== DATA SHOWN ==

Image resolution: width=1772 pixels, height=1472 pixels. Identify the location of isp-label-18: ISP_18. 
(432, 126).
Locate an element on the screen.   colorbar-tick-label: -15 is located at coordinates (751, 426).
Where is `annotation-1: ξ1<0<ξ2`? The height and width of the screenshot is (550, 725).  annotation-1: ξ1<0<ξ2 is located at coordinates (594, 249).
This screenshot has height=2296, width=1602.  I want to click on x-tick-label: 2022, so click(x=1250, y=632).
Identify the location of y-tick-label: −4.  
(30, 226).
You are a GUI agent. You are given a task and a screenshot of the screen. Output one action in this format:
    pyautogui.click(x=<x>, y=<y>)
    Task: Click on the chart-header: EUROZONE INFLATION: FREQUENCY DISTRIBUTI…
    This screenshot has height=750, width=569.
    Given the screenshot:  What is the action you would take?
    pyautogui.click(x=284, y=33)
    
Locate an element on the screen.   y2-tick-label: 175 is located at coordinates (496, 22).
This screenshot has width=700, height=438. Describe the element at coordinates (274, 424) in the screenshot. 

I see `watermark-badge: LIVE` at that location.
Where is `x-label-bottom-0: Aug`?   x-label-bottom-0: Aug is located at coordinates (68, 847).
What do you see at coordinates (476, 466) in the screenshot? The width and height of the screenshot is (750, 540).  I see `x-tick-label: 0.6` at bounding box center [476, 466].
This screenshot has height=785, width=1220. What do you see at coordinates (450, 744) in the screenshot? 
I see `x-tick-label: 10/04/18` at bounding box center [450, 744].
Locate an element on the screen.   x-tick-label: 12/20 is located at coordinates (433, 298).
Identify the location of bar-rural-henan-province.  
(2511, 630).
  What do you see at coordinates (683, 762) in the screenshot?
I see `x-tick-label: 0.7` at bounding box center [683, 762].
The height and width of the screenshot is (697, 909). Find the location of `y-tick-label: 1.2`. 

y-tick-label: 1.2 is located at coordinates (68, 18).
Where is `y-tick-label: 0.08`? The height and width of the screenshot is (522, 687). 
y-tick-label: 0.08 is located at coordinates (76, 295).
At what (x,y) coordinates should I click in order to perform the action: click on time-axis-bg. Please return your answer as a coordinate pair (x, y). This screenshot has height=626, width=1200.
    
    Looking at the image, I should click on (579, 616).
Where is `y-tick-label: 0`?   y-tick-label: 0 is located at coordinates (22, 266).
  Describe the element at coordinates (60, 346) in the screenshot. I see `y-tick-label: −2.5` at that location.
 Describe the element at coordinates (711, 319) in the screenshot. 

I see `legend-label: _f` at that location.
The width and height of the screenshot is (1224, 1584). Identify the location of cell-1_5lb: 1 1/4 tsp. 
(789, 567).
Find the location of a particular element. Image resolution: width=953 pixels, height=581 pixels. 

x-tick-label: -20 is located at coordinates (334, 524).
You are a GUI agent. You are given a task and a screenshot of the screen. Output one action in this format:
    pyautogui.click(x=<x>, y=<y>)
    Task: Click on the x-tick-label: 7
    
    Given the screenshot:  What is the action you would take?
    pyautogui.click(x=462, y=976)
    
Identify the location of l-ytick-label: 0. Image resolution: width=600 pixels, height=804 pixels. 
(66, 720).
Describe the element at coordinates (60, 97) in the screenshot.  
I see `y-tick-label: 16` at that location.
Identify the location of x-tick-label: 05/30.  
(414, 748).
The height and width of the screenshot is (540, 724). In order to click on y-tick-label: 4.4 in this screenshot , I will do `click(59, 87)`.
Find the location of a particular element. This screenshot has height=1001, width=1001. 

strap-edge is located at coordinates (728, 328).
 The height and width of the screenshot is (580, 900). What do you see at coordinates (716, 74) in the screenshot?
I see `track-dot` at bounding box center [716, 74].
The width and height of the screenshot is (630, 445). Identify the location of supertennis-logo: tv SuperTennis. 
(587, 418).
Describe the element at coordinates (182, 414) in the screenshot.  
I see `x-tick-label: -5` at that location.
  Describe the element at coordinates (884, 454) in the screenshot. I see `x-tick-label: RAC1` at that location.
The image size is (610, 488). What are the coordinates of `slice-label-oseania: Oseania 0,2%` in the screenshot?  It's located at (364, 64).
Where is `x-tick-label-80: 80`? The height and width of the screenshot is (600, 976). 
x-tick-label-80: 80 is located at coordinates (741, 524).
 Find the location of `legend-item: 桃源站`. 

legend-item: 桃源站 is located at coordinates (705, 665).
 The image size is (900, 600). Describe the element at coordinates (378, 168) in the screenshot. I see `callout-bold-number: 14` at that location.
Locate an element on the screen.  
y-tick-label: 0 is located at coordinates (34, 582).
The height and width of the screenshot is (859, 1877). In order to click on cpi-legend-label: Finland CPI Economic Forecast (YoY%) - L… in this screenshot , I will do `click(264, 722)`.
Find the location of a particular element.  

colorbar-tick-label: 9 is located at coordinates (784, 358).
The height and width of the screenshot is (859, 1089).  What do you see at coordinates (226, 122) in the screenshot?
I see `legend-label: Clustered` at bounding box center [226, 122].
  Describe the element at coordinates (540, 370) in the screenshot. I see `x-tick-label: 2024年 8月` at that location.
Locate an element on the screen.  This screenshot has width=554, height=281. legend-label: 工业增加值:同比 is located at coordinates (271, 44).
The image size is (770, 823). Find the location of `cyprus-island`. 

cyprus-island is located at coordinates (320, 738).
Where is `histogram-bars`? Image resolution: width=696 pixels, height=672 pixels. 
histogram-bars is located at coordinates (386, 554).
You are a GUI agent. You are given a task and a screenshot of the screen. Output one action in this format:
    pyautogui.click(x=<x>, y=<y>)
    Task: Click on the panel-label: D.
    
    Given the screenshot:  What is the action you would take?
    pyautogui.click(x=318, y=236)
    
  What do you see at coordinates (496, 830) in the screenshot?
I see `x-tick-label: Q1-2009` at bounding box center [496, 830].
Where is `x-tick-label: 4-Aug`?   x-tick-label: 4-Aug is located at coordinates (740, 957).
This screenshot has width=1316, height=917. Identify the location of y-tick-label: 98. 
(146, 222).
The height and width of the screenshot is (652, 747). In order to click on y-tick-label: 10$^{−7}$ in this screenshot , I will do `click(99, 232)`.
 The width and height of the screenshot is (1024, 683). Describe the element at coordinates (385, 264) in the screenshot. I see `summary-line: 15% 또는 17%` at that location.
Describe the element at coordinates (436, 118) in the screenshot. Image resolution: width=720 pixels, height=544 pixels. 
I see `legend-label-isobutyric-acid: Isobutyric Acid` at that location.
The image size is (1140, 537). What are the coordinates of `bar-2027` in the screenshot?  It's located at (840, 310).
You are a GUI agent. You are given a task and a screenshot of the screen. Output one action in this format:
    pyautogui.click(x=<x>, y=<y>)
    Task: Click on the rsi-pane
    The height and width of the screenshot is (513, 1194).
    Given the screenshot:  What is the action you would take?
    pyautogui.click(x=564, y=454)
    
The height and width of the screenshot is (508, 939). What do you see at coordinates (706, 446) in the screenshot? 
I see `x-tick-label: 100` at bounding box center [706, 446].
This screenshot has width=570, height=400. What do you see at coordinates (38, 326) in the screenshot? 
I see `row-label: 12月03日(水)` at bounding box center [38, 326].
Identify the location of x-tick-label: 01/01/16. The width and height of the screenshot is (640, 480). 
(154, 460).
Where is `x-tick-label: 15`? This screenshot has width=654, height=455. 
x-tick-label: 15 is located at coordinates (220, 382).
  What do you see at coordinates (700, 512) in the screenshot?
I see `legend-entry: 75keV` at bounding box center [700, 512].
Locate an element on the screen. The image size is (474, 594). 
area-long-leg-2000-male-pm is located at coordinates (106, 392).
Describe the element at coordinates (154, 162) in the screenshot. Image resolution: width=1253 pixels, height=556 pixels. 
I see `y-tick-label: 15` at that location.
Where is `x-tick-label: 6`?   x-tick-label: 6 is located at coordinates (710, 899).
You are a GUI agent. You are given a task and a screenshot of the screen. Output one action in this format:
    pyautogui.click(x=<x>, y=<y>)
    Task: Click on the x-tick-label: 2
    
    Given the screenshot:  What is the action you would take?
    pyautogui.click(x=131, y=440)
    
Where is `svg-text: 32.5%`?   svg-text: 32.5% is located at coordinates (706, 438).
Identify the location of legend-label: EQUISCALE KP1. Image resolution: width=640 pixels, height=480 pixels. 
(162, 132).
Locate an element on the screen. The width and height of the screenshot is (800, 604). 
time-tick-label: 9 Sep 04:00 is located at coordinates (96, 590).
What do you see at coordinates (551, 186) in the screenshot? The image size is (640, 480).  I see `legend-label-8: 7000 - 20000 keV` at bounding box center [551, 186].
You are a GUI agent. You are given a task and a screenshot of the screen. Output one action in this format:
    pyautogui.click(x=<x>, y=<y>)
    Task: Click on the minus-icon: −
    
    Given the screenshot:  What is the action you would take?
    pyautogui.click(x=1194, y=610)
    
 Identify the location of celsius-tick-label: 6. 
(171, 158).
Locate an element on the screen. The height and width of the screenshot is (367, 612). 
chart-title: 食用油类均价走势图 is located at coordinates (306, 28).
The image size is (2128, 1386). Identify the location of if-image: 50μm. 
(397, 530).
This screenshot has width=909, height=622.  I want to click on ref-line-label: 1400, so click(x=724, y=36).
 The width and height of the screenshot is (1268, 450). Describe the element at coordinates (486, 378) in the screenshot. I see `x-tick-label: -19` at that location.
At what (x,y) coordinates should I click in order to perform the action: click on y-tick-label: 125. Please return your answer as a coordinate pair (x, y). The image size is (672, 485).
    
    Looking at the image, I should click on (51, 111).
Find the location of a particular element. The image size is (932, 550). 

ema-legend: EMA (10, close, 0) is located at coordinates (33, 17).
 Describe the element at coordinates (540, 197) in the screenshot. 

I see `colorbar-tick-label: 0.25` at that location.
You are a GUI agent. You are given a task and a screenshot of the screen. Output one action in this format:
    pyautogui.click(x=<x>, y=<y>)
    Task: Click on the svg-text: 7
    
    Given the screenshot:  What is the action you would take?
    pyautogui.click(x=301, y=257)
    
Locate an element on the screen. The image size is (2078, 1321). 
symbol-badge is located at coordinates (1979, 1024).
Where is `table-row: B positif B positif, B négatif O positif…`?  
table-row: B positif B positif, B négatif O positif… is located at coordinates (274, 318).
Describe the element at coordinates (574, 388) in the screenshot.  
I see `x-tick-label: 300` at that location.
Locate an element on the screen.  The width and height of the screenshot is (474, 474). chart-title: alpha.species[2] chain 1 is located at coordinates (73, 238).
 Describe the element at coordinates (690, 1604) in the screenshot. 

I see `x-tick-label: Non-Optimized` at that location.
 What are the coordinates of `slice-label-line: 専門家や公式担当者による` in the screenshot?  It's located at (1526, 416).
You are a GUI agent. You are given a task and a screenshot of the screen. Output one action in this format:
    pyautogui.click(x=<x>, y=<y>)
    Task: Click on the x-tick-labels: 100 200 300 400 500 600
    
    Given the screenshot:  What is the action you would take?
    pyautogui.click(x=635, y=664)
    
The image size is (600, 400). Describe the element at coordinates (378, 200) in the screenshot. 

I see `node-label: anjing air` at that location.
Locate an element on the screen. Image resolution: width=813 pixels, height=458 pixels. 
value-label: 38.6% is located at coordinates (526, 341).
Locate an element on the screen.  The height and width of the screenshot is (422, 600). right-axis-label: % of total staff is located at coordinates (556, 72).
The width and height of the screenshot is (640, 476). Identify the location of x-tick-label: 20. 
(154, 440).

===

Change "Identify" to "Find" in the rows from the line with "Locate an element on the screen. Image" through the end of the rows, and leave everything else in those lines unchanged.

■ **YOUR RESPONSE**:
Locate an element on the screen. Image resolution: width=813 pixels, height=458 pixels. 
value-label: 38.6% is located at coordinates (526, 341).
Locate an element on the screen.  The height and width of the screenshot is (422, 600). right-axis-label: % of total staff is located at coordinates (556, 72).
The width and height of the screenshot is (640, 476). Find the location of x-tick-label: 20. 
(154, 440).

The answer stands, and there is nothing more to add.